### [EXERCISE DATA]
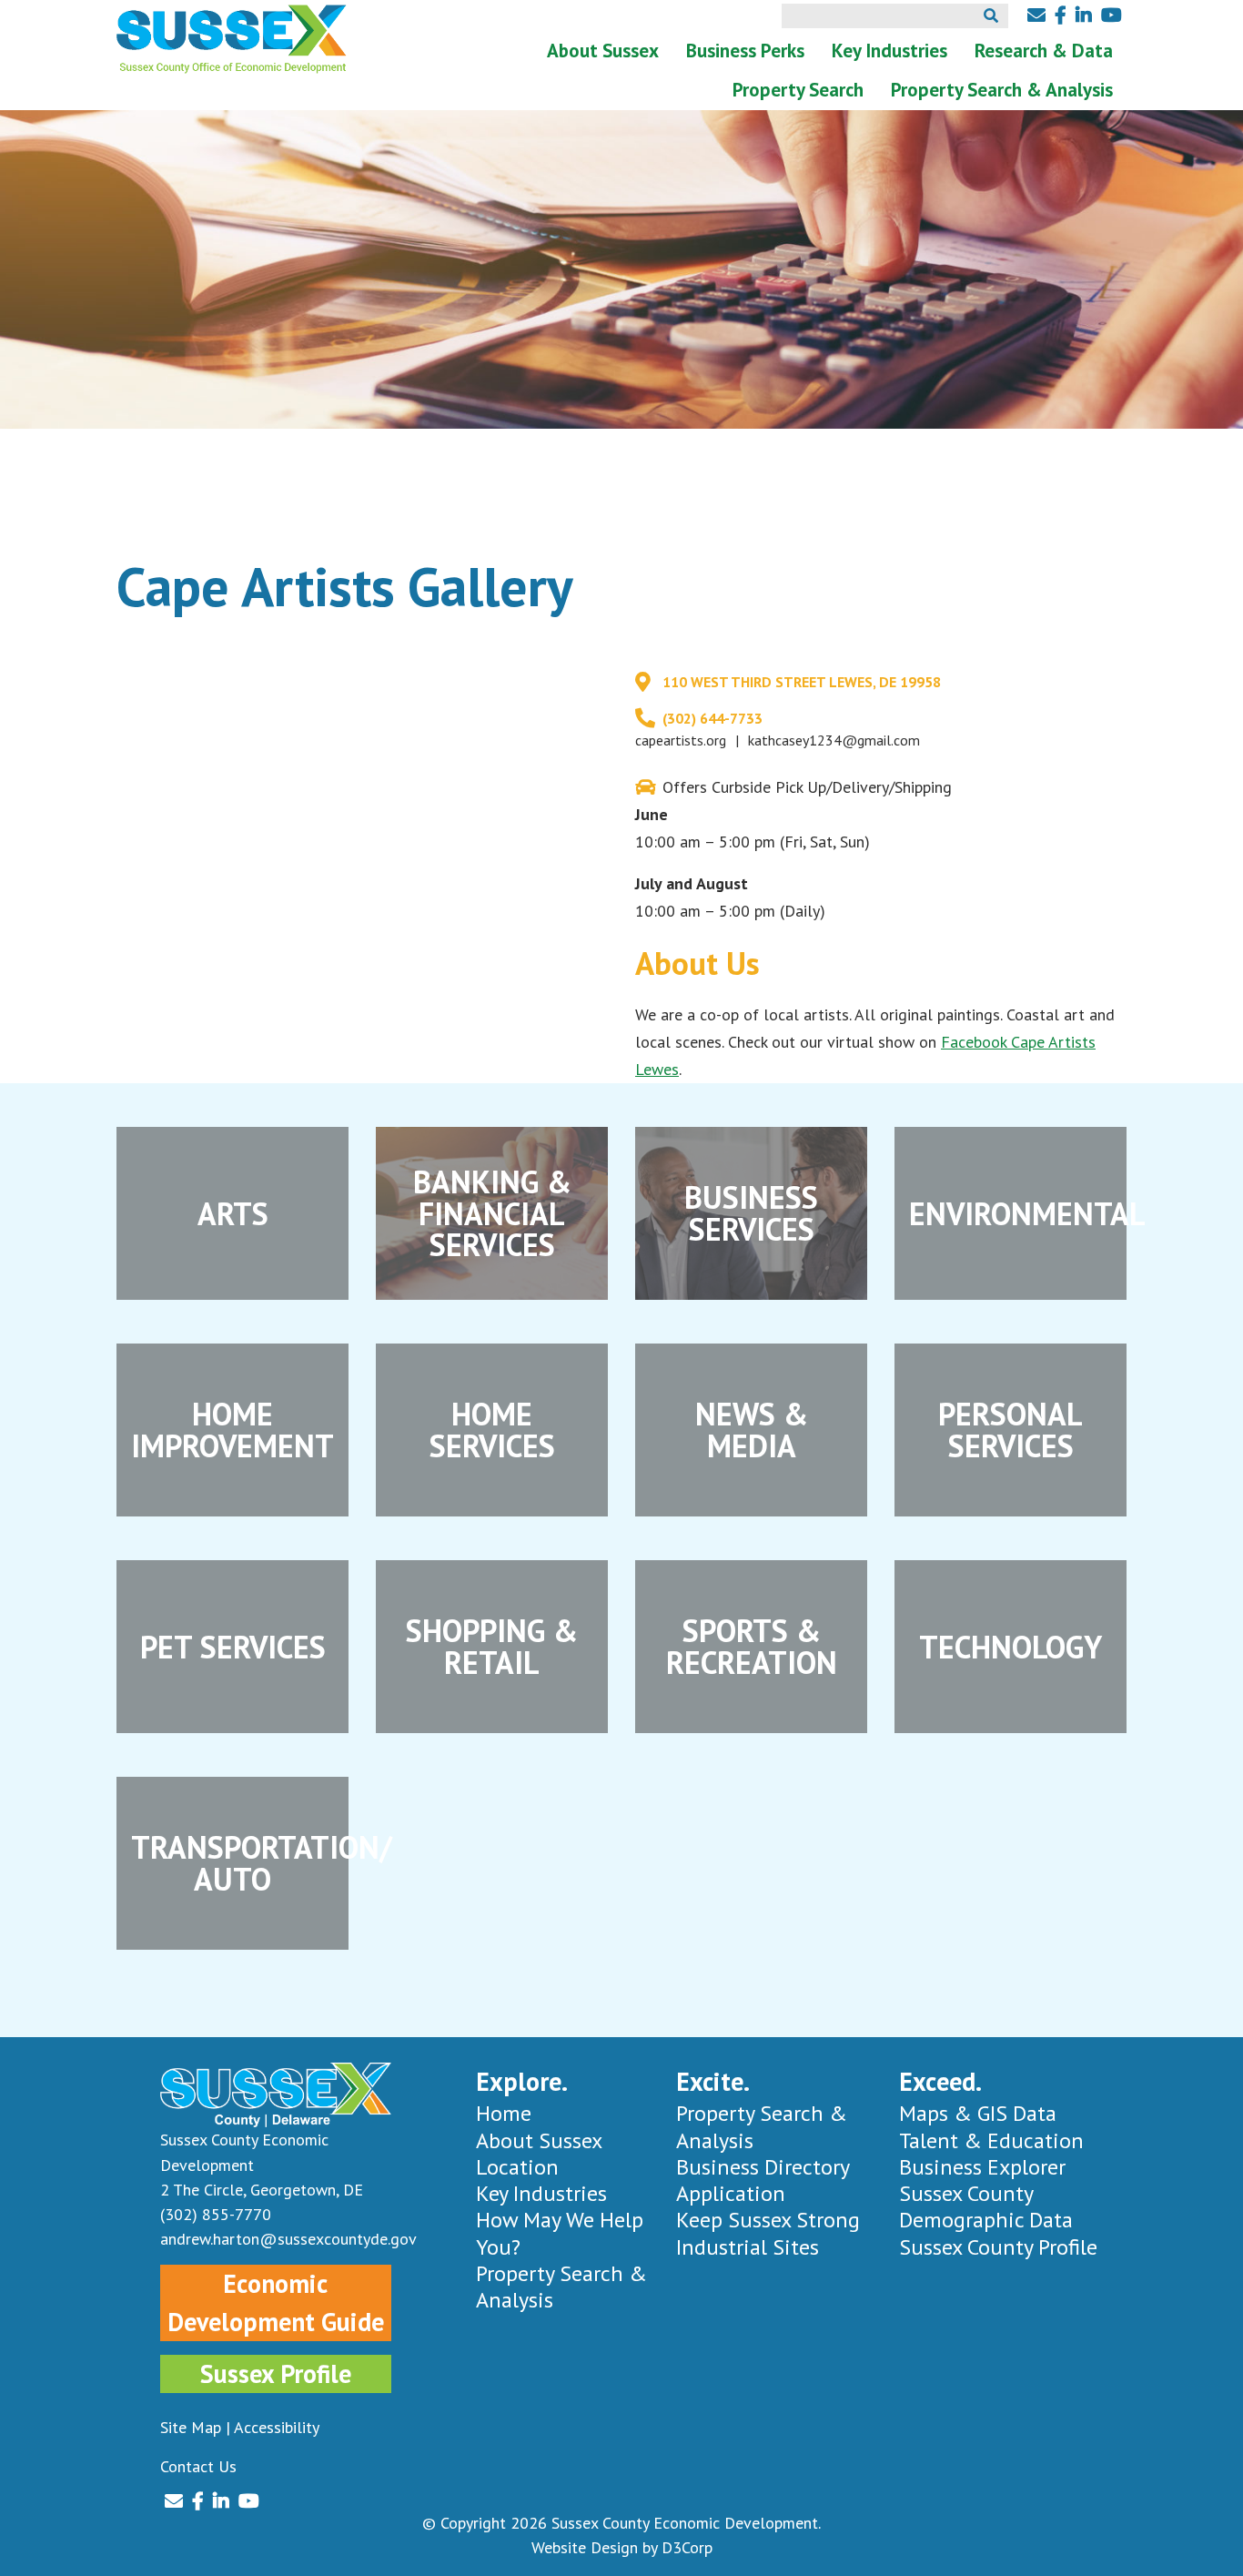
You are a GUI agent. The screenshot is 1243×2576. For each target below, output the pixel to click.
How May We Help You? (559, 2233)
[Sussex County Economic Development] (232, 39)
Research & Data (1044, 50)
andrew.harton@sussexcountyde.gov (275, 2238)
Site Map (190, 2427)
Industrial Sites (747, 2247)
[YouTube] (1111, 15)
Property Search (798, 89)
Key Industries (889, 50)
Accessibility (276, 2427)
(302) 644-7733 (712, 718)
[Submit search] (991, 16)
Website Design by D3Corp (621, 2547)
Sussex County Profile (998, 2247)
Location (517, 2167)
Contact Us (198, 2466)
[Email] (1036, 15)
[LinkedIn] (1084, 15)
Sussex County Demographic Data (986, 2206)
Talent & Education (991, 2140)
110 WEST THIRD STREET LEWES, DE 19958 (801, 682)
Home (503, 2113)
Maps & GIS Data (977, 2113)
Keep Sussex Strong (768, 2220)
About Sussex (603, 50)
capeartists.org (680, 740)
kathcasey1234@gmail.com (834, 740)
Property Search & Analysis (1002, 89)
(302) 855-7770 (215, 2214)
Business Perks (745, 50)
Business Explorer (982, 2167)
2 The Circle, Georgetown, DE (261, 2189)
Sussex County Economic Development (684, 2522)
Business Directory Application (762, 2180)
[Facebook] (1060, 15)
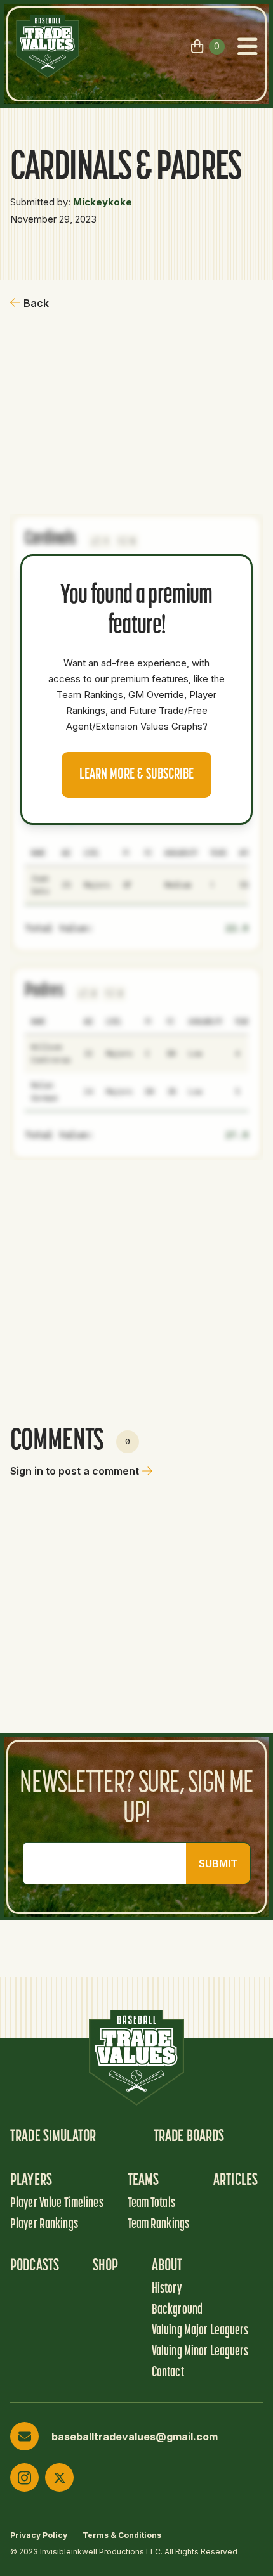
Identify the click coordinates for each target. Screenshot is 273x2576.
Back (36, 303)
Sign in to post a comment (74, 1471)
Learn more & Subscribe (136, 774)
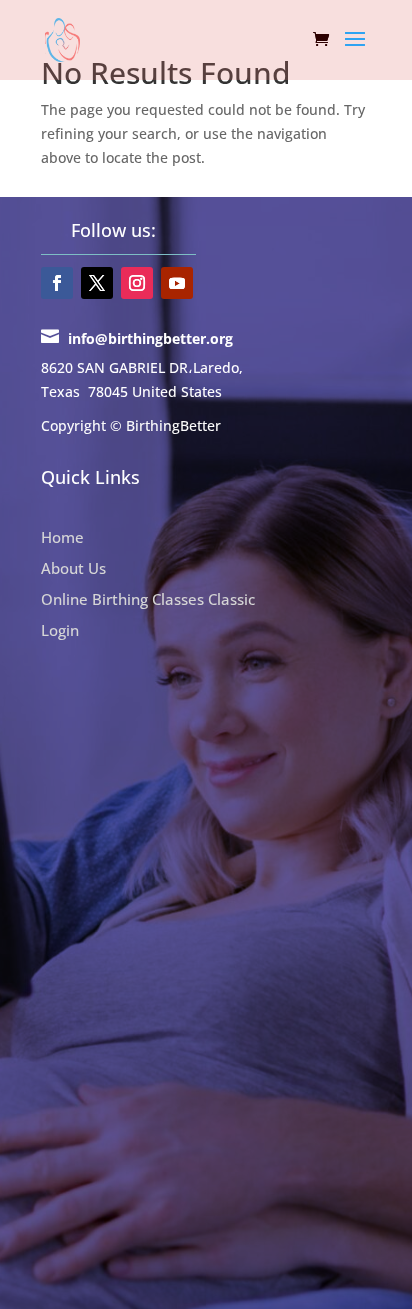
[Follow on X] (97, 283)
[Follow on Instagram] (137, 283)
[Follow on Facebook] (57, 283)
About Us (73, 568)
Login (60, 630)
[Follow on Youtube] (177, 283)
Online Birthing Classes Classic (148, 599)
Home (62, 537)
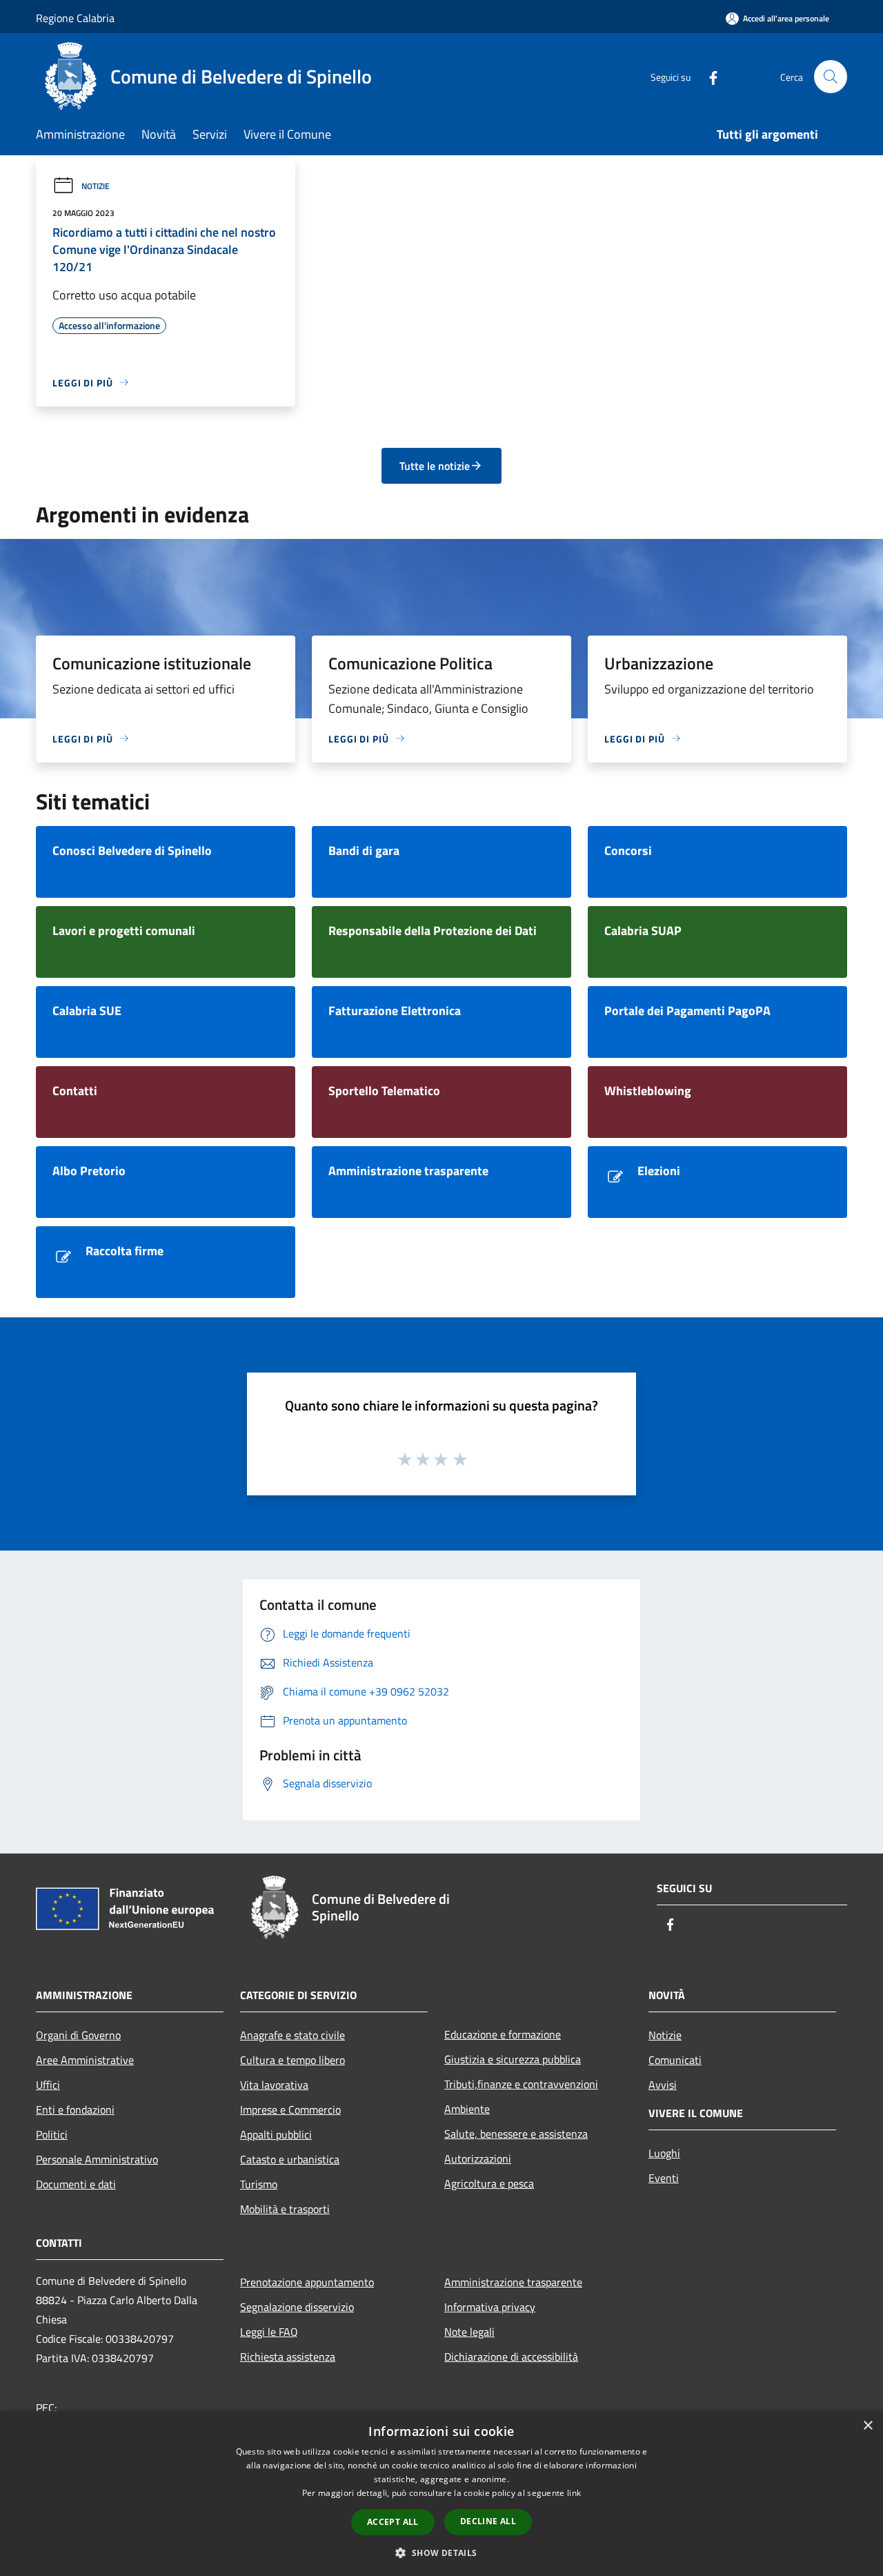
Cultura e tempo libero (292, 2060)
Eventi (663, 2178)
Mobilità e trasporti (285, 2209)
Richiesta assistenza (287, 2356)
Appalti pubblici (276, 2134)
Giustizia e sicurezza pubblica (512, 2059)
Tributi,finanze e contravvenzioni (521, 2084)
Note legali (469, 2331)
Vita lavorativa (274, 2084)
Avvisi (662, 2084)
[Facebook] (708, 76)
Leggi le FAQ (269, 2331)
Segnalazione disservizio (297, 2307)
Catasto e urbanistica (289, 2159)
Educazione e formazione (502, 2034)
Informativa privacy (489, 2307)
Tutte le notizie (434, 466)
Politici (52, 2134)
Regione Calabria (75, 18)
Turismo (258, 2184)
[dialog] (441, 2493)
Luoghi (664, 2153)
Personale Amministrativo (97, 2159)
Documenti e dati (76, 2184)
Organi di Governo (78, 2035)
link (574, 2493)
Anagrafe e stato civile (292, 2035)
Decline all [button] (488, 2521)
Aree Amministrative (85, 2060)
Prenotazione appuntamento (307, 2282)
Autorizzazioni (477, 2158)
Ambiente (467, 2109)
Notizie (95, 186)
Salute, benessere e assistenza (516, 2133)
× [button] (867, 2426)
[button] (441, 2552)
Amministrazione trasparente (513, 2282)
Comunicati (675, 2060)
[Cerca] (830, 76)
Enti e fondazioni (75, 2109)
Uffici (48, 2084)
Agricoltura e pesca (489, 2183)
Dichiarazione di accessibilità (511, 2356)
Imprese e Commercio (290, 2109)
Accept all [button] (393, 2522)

### [EXERCISE]
Go to the line in the material above that contains "Leggi le FAQ (269, 2331)" and copy exactly from there through the line that contains "Imprese e Commercio (290, 2109)", stopping after it.

### [RESULT]
Leggi le FAQ (269, 2331)
Segnalazione disservizio (297, 2307)
Catasto e urbanistica (289, 2159)
Educazione e formazione (502, 2034)
Informativa privacy (489, 2307)
Tutte le notizie (434, 466)
Politici (52, 2134)
Regione Calabria (75, 18)
Turismo (258, 2184)
[dialog] (441, 2493)
Luoghi (664, 2153)
Personale Amministrativo (97, 2159)
Documenti e dati (76, 2184)
Organi di Governo (78, 2035)
link (574, 2493)
Anagrafe e stato civile (292, 2035)
Decline all [button] (488, 2521)
Aree Amministrative (85, 2060)
Prenotazione appuntamento (307, 2282)
Autorizzazioni (477, 2158)
Ambiente (467, 2109)
Notizie (95, 186)
Salute, benessere e assistenza (516, 2133)
× [button] (867, 2426)
[button] (441, 2552)
Amministrazione trasparente (513, 2282)
Comunicati (675, 2060)
[Cerca] (830, 76)
Enti e fondazioni (75, 2109)
Uffici (48, 2084)
Agricoltura e pesca (489, 2183)
Dichiarazione di accessibilità (511, 2356)
Imprese e Commercio (290, 2109)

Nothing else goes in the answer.